Giuseppe Penone, il disegnatore del, e nel, tempoGiuseppe Penone, «Pins (Spilli)», 1989; Philadelphia Museum of Art

Al Philadelphia Museum of Art L'artista italiano ha donato due gruppi organici di disegni, trecento unità l’uno, al Pompidou e al museo di Filadelfia: quest’ultimo realizza una mostra-pivot che ne descrive la fluidità processuale

Pubblicato quasi 2 anni faEdizione del 18 dicembre 2022

Quando nell’estate del 1480 i Turchi sterminarono gli Ottocento Martiri del Duomo di Otranto cancellarono pure le sue celeberrime decorazioni, dalla loro iconoclastia considerate sacrileghe.

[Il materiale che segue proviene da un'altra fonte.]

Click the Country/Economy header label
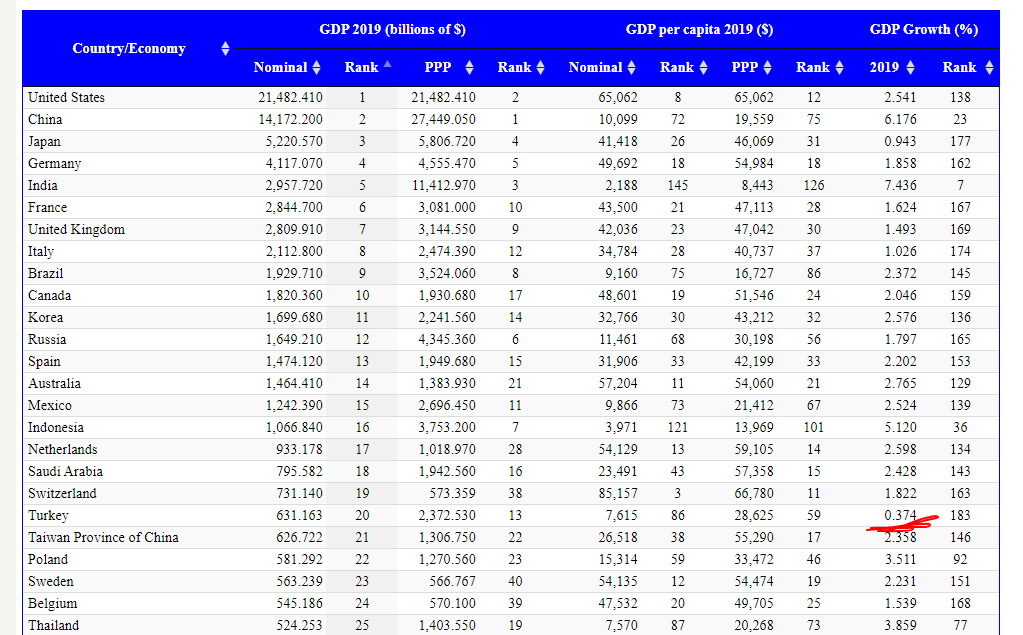This screenshot has width=1023, height=635. (x=129, y=48)
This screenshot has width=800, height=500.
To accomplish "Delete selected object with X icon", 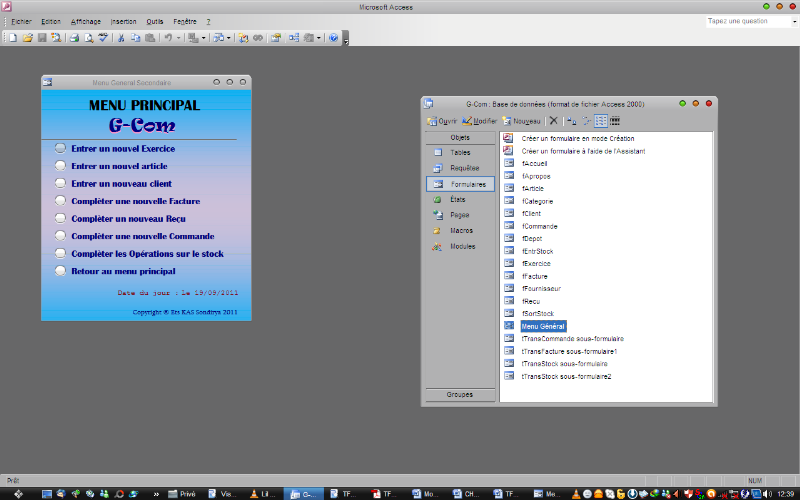I will point(554,121).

Risparmiarono però l’Albero della Vita, il pavimento a mosaico realizzato dal monaco Pantaleone nel XII secolo. Non si trattò di rispetto estetico ma, per così dire, iconologico: il Turco si rese conto che oltre alle storie dell’Antico Testamento (il Peccato, la Cacciata, Caino e Abele, il Diluvio, la Torre di Babele) erano rappresentate pure storie profane (l’ascesa al cielo di Alessandro Magno, Orlando a Roncisvalle) nonché figurazioni senza riferimenti precisi come i mesi dell’anno nella sezione centrale del «tronco». Interdetto di fronte a un simile sincretismo, l’iconoclasta sospese la sua opera e così l’intera immagine si salvò. Singolarissima la struttura «temporale» dell’Albero: gli episodi storici più recenti non sono in cima, sulle «fronde», bensì fra le «radici»; la «chioma» ospita invece il racconto della Creazione. Come se la Vita avesse portato con sé, verso l’alto, la «memoria» della sua nascita e del suo primo sviluppo. O come se l’immagine mimasse la memoria di chi la osserva: con in primo piano gli eventi più recenti e solo après coup l’avvicendarsi delle stagioni del mondo.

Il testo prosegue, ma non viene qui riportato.